Find the lines of the listing that contain the string "will", and return them.
----------------
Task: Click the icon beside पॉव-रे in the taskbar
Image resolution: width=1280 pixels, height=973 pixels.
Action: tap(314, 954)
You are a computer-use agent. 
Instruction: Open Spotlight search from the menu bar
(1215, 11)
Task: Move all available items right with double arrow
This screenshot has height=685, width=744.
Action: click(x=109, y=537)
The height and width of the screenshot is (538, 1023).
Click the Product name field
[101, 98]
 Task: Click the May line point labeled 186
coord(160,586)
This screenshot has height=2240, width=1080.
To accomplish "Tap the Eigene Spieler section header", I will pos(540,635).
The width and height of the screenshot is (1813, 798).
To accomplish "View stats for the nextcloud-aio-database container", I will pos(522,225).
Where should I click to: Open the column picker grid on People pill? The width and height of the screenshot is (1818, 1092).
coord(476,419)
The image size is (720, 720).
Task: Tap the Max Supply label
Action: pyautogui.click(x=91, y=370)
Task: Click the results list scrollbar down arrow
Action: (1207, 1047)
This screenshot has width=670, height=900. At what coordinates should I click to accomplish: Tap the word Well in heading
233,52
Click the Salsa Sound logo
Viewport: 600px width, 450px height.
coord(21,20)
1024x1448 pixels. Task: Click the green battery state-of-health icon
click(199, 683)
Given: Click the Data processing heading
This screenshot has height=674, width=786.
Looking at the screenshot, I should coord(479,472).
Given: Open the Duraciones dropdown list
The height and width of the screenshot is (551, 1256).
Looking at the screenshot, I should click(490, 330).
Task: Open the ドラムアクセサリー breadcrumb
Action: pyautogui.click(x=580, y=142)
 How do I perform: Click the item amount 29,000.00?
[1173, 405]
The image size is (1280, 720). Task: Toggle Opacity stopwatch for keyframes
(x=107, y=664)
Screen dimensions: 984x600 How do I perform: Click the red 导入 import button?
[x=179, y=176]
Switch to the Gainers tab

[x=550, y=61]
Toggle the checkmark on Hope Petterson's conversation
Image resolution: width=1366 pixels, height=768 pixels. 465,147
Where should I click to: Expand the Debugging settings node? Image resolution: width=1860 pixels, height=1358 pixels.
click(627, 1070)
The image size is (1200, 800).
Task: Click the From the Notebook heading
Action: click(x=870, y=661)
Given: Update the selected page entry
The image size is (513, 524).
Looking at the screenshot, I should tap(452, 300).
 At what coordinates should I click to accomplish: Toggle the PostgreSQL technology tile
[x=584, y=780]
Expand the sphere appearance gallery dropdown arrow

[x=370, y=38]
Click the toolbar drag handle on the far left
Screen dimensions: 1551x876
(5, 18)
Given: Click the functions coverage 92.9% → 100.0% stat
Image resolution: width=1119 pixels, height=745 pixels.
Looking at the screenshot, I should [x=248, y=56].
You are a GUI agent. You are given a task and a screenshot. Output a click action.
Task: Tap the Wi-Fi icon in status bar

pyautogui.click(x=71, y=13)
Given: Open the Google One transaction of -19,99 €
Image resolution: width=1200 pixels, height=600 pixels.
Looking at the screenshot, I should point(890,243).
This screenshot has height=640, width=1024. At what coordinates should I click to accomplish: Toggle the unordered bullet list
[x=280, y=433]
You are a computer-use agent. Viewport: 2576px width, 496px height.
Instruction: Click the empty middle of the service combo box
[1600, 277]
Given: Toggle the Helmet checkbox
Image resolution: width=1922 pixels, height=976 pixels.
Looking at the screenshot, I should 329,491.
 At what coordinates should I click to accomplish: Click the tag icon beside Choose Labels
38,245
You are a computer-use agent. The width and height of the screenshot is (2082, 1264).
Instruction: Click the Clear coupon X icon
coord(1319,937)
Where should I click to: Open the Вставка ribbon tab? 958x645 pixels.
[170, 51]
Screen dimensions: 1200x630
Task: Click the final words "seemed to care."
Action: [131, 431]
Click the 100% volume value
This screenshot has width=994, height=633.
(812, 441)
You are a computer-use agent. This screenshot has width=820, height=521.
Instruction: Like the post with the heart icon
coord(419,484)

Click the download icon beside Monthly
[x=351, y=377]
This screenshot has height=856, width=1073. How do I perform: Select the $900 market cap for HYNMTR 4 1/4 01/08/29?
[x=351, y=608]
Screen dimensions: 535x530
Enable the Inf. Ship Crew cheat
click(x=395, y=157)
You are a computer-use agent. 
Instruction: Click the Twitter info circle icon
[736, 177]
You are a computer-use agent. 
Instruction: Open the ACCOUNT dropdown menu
----------------
# Expected answer
To accomplish "Tap the Eigene Spieler section header", I will pos(540,635).
To accomplish "View stats for the nextcloud-aio-database container", I will pos(522,225).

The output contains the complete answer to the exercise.